Short exercise: Swap "screenshot" for "image" in the stretch of the listing from the line containing "Click the free cancellation deadline text" through the end, reproducing those lines with nothing else changed. Omit the pictures from your answer.

======== Provided records

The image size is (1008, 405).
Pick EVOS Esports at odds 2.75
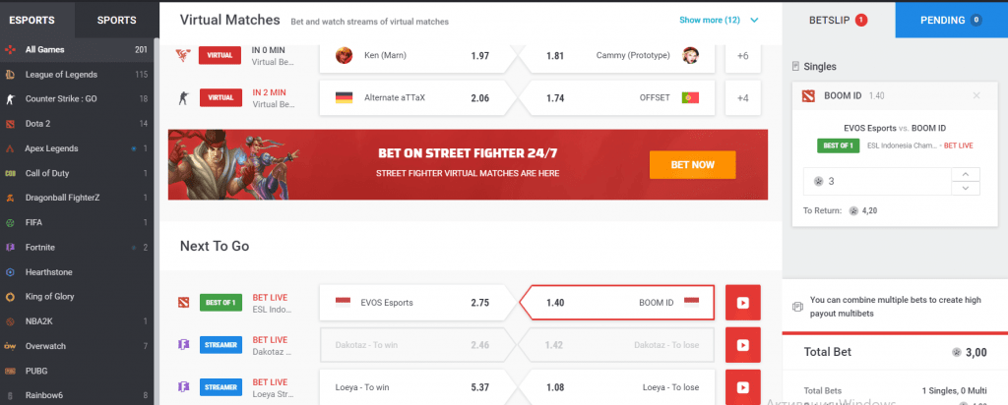[417, 303]
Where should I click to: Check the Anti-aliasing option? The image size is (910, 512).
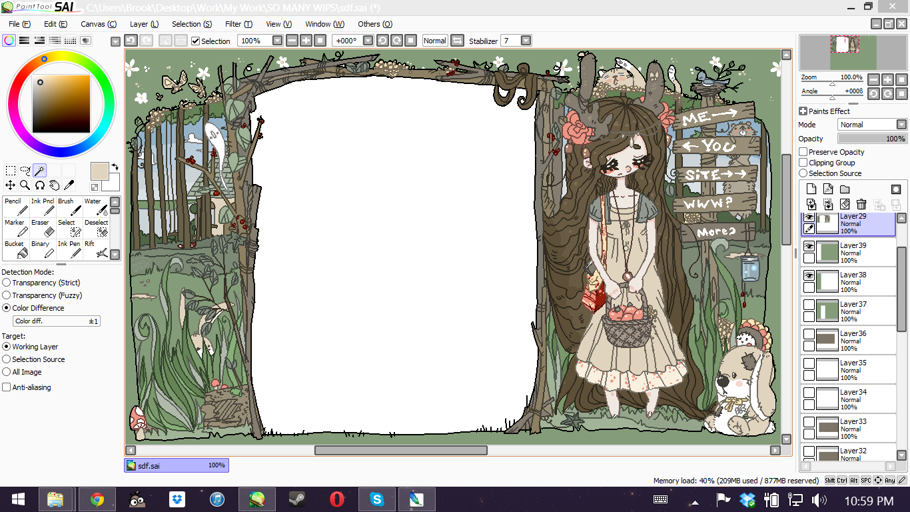(7, 387)
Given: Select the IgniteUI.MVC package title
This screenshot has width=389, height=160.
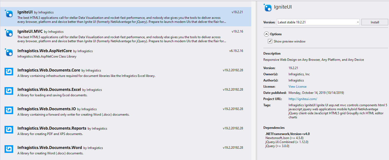Looking at the screenshot, I should tap(30, 31).
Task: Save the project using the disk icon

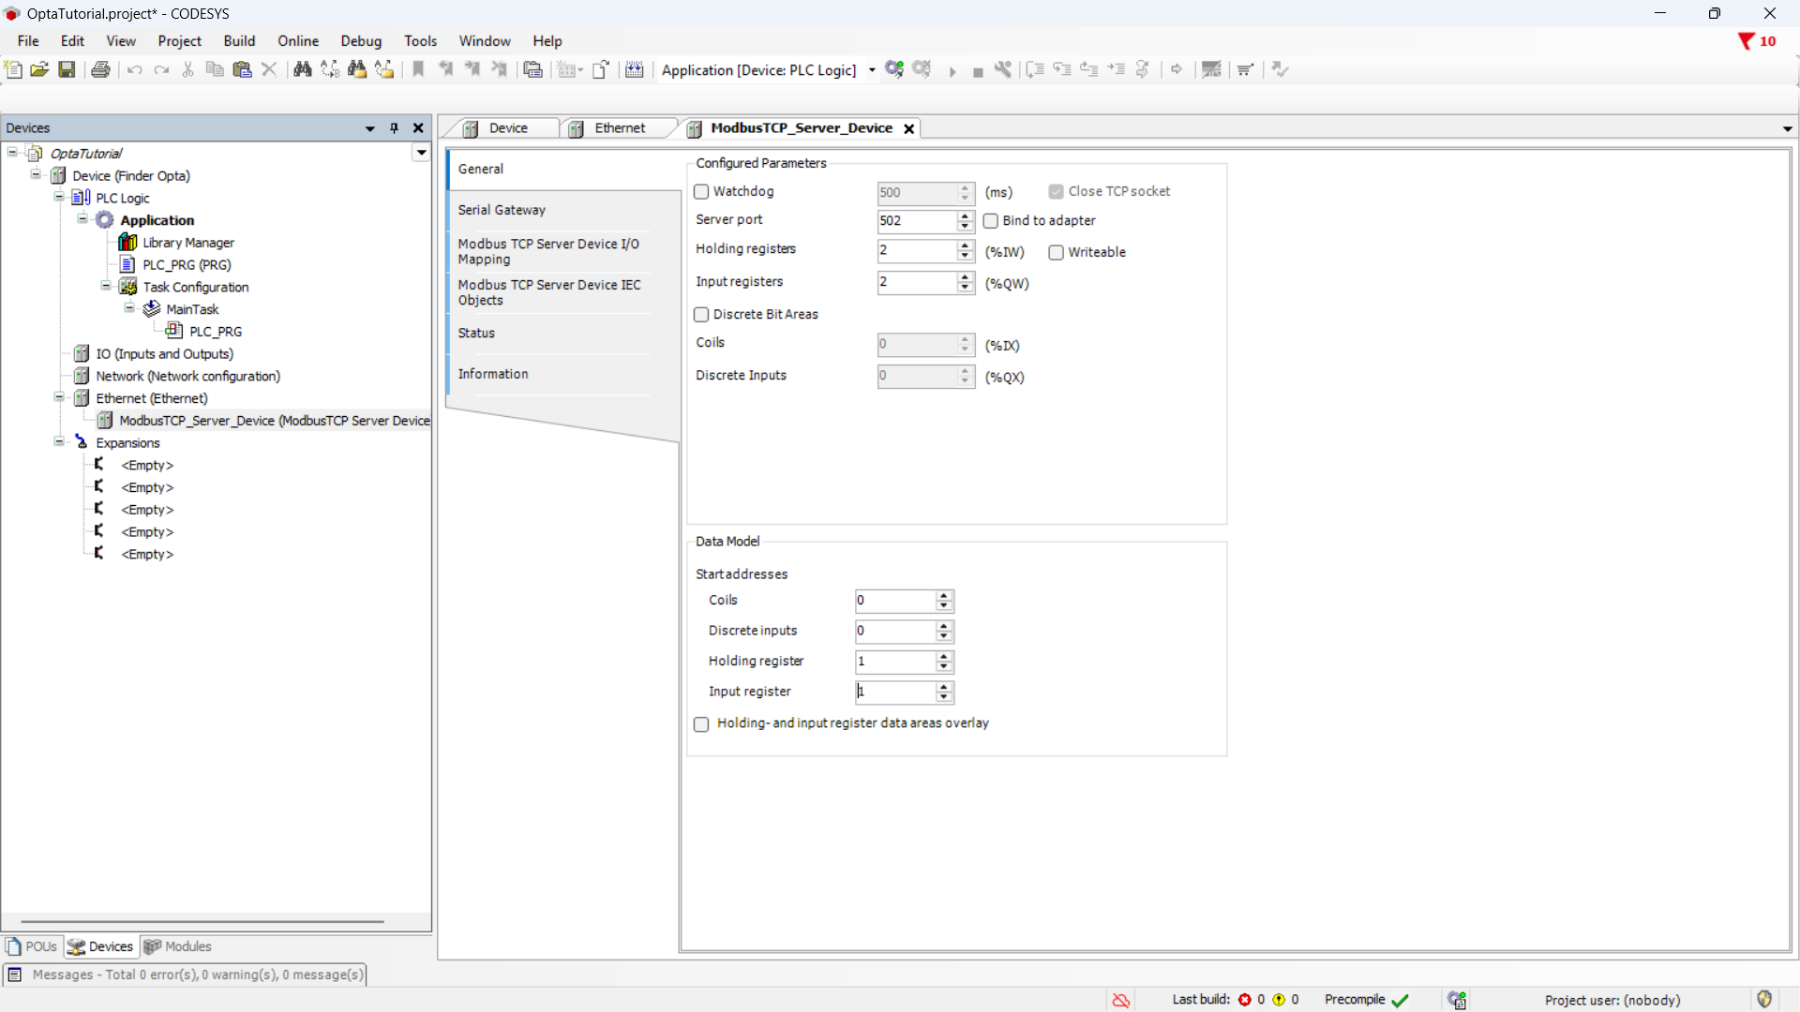Action: pyautogui.click(x=66, y=69)
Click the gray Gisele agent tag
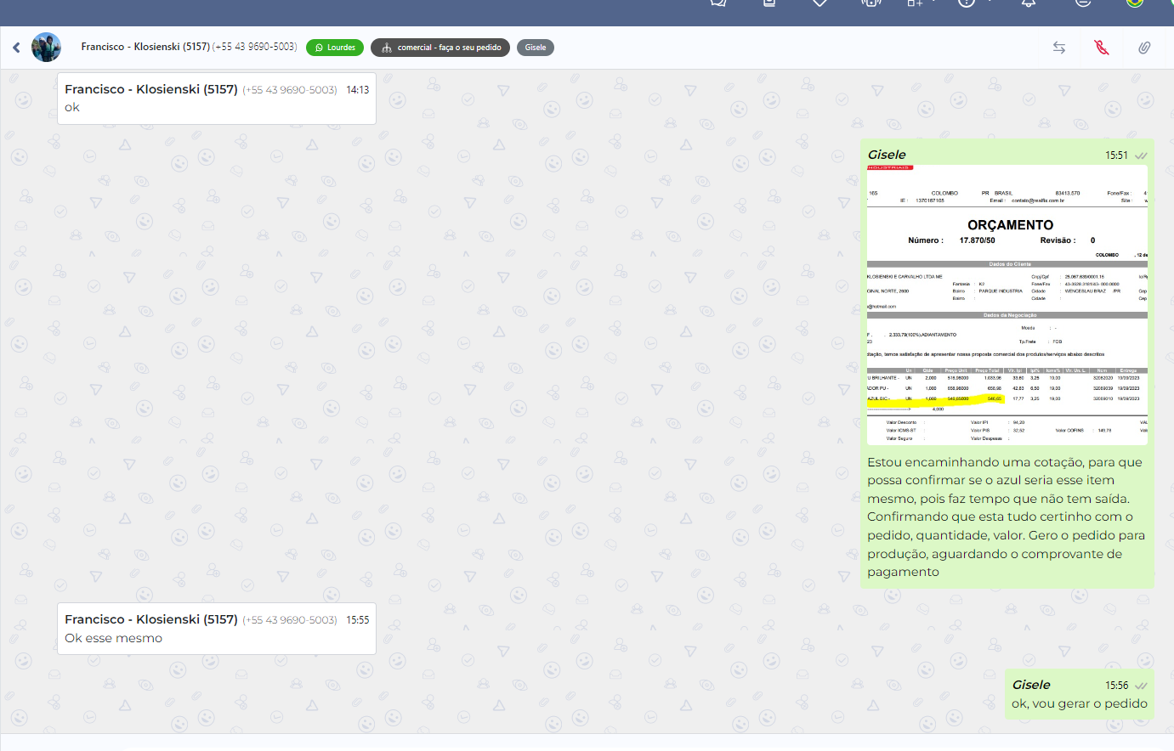1174x751 pixels. [536, 48]
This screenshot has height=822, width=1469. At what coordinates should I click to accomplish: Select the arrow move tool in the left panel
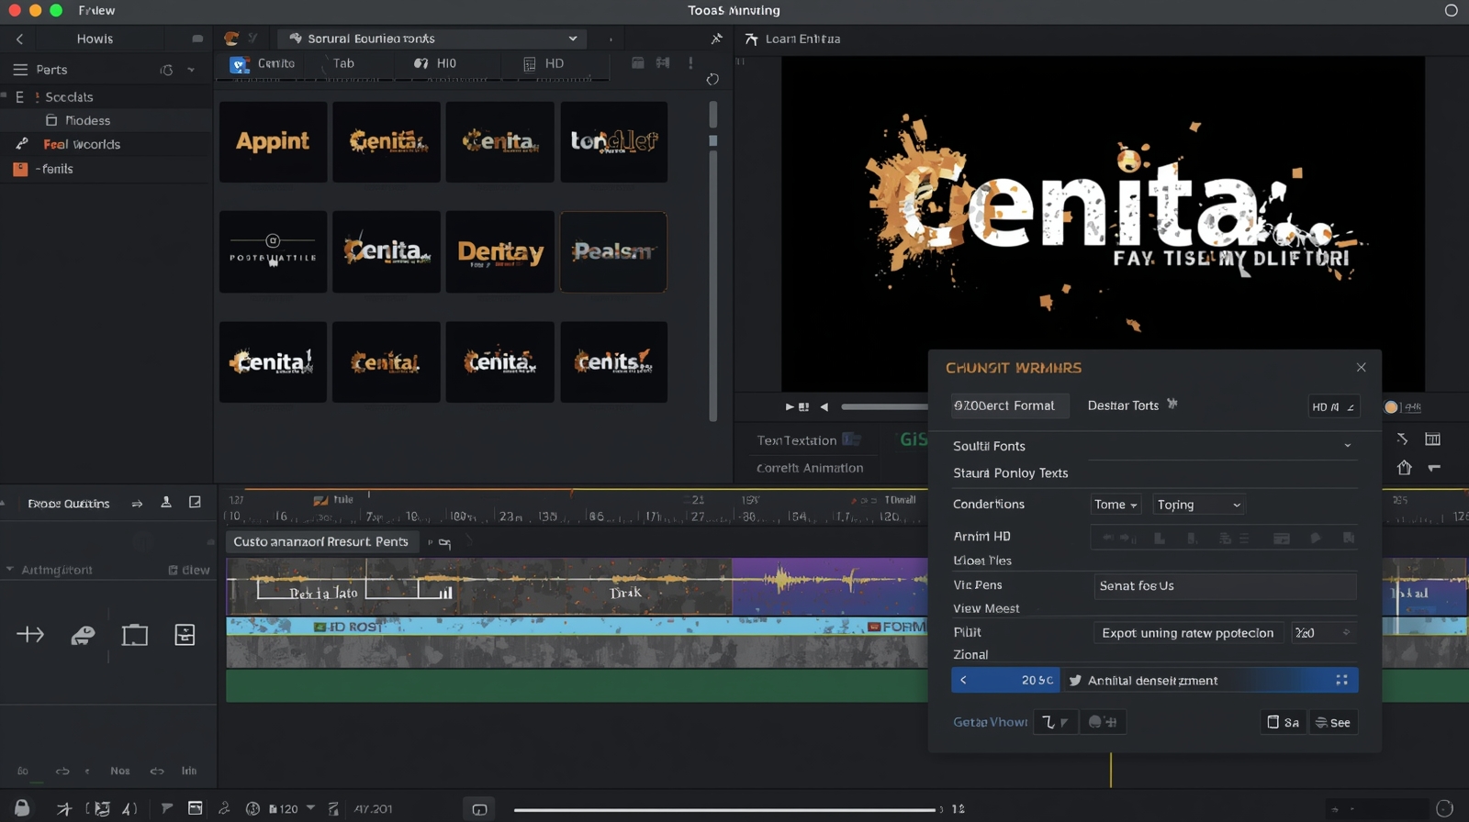pos(30,635)
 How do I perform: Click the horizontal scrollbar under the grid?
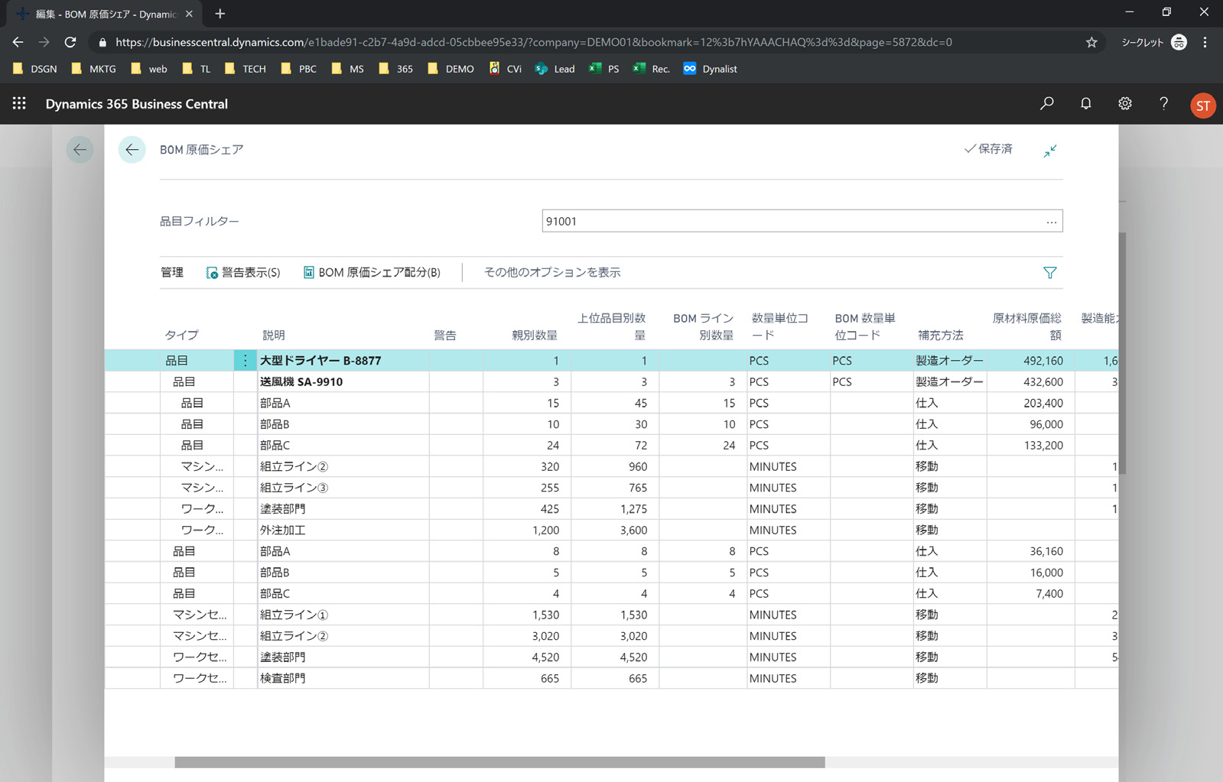[x=499, y=762]
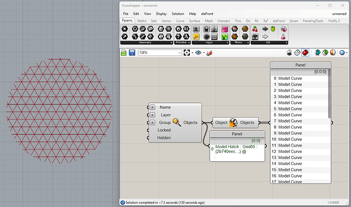Save document with blue floppy icon
Image resolution: width=351 pixels, height=207 pixels.
click(x=132, y=52)
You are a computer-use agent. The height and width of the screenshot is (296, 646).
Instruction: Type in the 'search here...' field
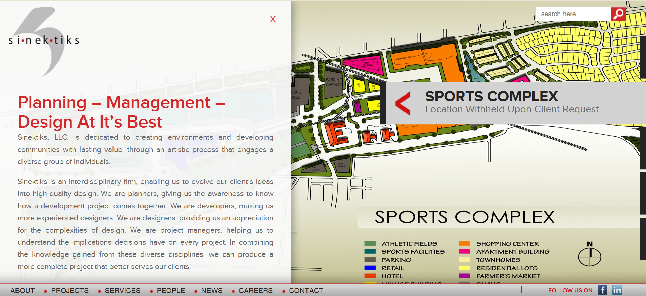pyautogui.click(x=573, y=14)
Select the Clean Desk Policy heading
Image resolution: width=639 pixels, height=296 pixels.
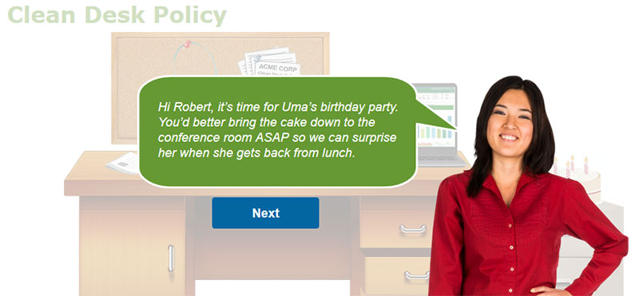117,15
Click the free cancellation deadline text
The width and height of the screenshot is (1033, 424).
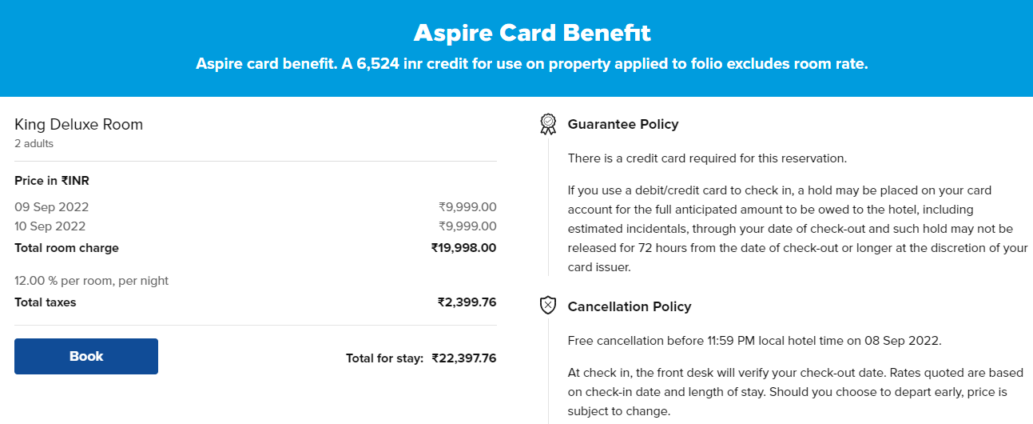tap(755, 341)
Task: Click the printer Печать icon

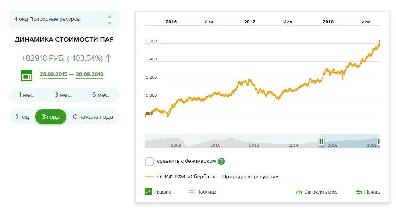Action: (x=358, y=192)
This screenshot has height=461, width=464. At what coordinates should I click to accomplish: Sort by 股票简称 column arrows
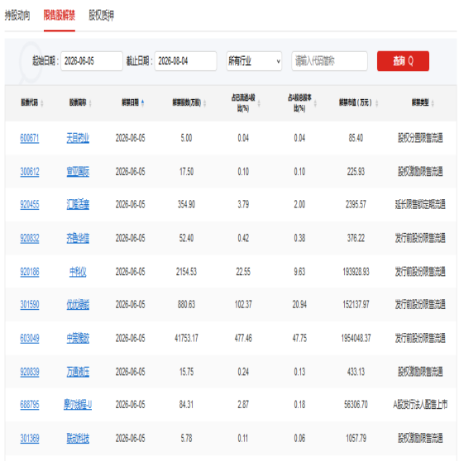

================

Solution to this task:
Click the free cancellation deadline text
The width and height of the image is (1033, 424).
tap(755, 341)
Task: Click the printer Печать icon

Action: (x=358, y=192)
This image has height=461, width=464. At what coordinates should I click to accomplish: Sort by 股票简称 column arrows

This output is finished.